*** Opening Data to use ***
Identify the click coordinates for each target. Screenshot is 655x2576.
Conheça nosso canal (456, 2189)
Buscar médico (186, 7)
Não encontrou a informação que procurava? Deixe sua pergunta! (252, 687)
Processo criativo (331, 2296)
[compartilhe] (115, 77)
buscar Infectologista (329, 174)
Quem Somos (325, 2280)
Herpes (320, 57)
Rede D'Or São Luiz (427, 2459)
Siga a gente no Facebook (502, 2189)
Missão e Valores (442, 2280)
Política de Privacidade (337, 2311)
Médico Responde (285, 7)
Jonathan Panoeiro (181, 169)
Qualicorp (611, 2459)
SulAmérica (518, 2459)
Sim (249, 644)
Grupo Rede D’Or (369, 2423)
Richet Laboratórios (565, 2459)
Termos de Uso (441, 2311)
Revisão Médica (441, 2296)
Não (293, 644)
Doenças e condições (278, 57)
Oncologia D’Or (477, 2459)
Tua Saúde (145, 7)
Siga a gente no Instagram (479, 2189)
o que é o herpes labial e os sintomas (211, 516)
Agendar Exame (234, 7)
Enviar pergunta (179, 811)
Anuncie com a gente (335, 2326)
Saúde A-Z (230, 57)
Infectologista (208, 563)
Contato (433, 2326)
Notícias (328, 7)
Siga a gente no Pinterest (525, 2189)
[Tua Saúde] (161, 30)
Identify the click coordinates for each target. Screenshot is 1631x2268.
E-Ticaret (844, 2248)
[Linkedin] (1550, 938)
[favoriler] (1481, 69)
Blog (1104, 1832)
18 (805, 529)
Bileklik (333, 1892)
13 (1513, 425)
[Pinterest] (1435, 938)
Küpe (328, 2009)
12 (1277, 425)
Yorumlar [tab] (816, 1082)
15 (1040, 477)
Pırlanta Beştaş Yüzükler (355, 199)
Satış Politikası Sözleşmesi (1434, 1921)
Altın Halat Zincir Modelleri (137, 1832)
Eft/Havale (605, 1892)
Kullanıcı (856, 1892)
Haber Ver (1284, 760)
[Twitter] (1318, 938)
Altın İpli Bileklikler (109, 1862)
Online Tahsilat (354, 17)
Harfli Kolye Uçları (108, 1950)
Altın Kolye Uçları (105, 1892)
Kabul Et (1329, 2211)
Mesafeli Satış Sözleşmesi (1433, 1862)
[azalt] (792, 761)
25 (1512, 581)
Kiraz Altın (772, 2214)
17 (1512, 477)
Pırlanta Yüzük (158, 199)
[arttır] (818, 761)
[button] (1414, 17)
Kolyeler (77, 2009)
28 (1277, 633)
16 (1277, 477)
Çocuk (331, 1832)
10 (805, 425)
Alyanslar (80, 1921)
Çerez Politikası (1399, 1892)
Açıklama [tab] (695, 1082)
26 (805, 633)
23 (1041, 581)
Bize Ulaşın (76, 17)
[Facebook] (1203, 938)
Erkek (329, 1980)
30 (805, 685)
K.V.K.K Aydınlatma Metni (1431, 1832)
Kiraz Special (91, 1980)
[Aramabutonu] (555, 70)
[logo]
*** Closing Data to use ***
Please make an exact copy of the lines above from the line with "Não encontrou a" through the line with "26 (805, 633)", both ends included.

→ Answer box:
Não encontrou a informação que procurava? Deixe sua pergunta! (252, 687)
Processo criativo (331, 2296)
[compartilhe] (115, 77)
buscar Infectologista (329, 174)
Quem Somos (325, 2280)
Herpes (320, 57)
Rede D'Or São Luiz (427, 2459)
Siga a gente no Facebook (502, 2189)
Missão e Valores (442, 2280)
Política de Privacidade (337, 2311)
Médico Responde (285, 7)
Jonathan Panoeiro (181, 169)
Qualicorp (611, 2459)
SulAmérica (518, 2459)
Sim (249, 644)
Grupo Rede D’Or (369, 2423)
Richet Laboratórios (565, 2459)
Termos de Uso (441, 2311)
Revisão Médica (441, 2296)
Não (293, 644)
Doenças e condições (278, 57)
Oncologia D’Or (477, 2459)
Tua Saúde (145, 7)
Siga a gente no Instagram (479, 2189)
o que é o herpes labial e os sintomas (211, 516)
Agendar Exame (234, 7)
Enviar pergunta (179, 811)
Anuncie com a gente (335, 2326)
Saúde A-Z (230, 57)
Infectologista (208, 563)
Contato (433, 2326)
Notícias (328, 7)
Siga a gente no Pinterest (525, 2189)
[Tua Saúde] (161, 30)
Identify the click coordinates for each target. Screenshot is 1631x2268.
E-Ticaret (844, 2248)
[Linkedin] (1550, 938)
[favoriler] (1481, 69)
Blog (1104, 1832)
18 (805, 529)
Bileklik (333, 1892)
13 (1513, 425)
[Pinterest] (1435, 938)
Küpe (328, 2009)
12 (1277, 425)
Yorumlar [tab] (816, 1082)
15 (1040, 477)
Pırlanta Beştaş Yüzükler (355, 199)
Satış Politikası Sözleşmesi (1434, 1921)
Altın Halat Zincir Modelleri (137, 1832)
Eft/Havale (605, 1892)
Kullanıcı (856, 1892)
Haber Ver (1284, 760)
[Twitter] (1318, 938)
Altın İpli Bileklikler (109, 1862)
Online Tahsilat (354, 17)
Harfli Kolye Uçları (108, 1950)
Altın Kolye Uçları (105, 1892)
Kabul Et (1329, 2211)
Mesafeli Satış Sözleşmesi (1433, 1862)
[azalt] (792, 761)
25 (1512, 581)
Kiraz Altın (772, 2214)
17 (1512, 477)
Pırlanta Yüzük (158, 199)
[arttır] (818, 761)
[button] (1414, 17)
Kolyeler (77, 2009)
28 (1277, 633)
16 (1277, 477)
Çocuk (331, 1832)
10 (805, 425)
Alyanslar (80, 1921)
Çerez Politikası (1399, 1892)
Açıklama [tab] (695, 1082)
26 (805, 633)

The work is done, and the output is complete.